__PROBLEM__:
Would you retype, word for word, only the lines from the one holding "This screenshot has height=613, width=905." through the final line of the entries below, without the pictures?

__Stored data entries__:
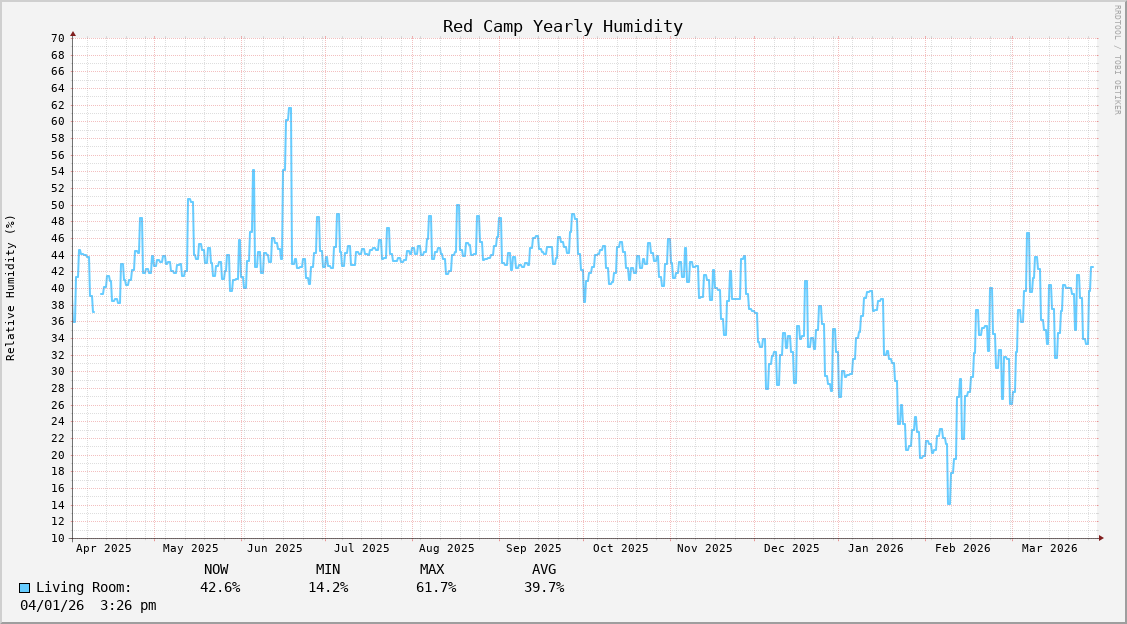
Task: Click the MIN column header
Action: [328, 570]
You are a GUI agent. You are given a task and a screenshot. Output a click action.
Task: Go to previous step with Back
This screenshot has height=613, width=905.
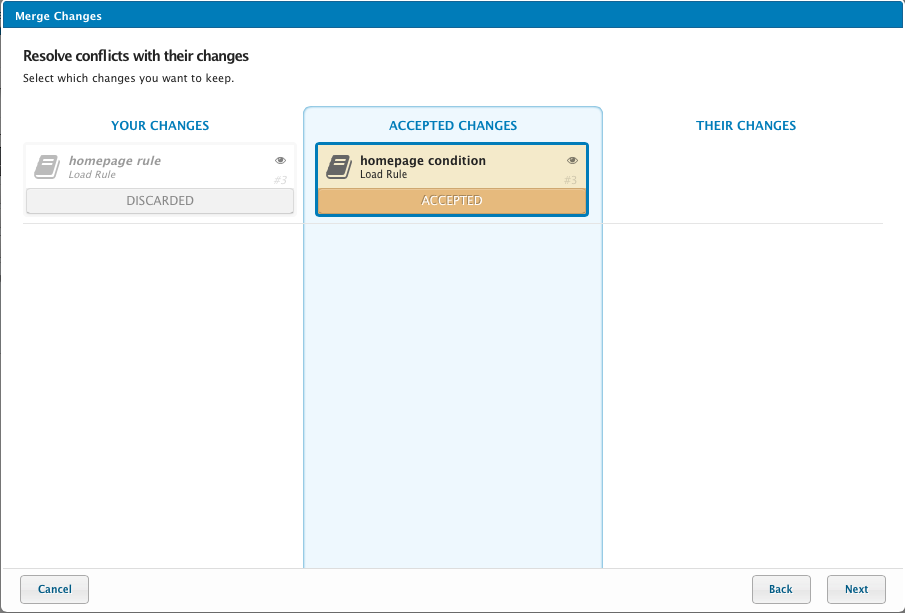pyautogui.click(x=780, y=589)
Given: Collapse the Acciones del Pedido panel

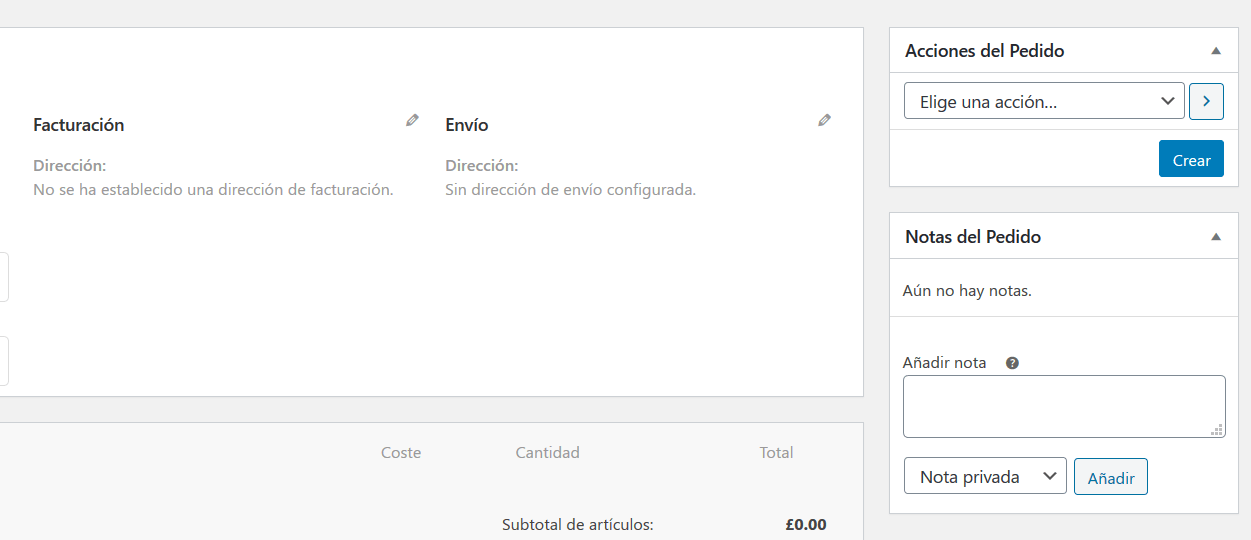Looking at the screenshot, I should pyautogui.click(x=1216, y=50).
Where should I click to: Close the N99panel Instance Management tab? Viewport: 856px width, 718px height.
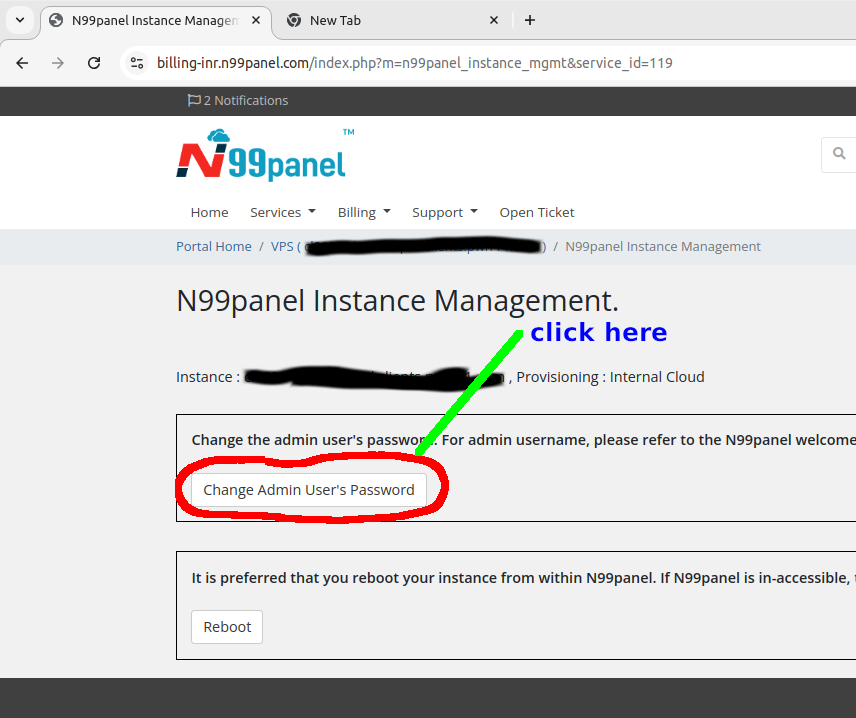tap(256, 20)
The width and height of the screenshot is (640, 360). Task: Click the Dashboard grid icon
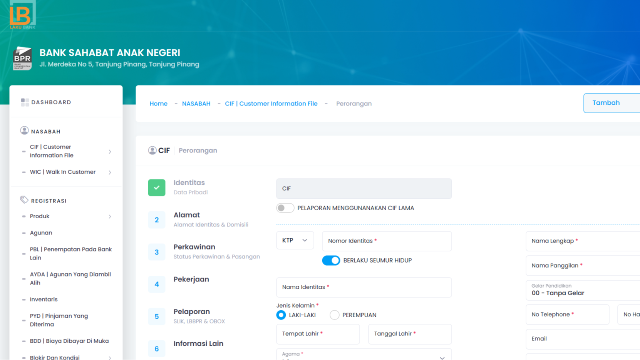pos(24,102)
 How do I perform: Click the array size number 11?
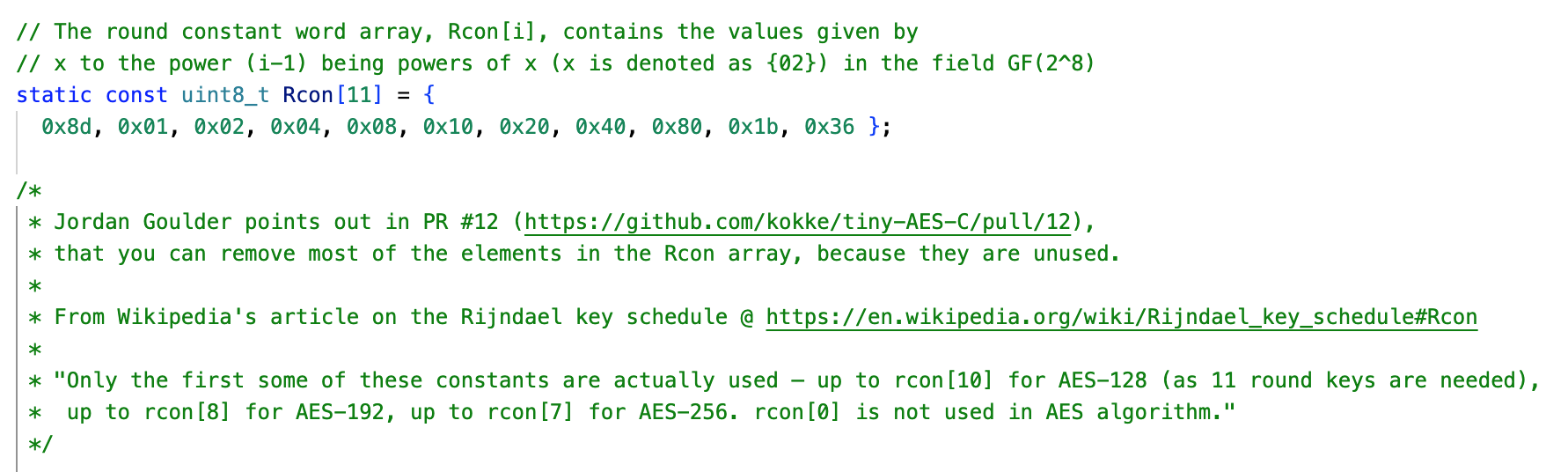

__REPLY__:
This screenshot has height=613, width=905.
pyautogui.click(x=780, y=589)
Given: Collapse the Acciones del Pedido panel

Looking at the screenshot, I should pyautogui.click(x=1216, y=50).
Where should I click to: Close the N99panel Instance Management tab? Viewport: 856px width, 718px height.
tap(256, 20)
The width and height of the screenshot is (640, 360). Task: Click the Dashboard grid icon
pos(24,102)
 How do I perform: Click the array size number 11?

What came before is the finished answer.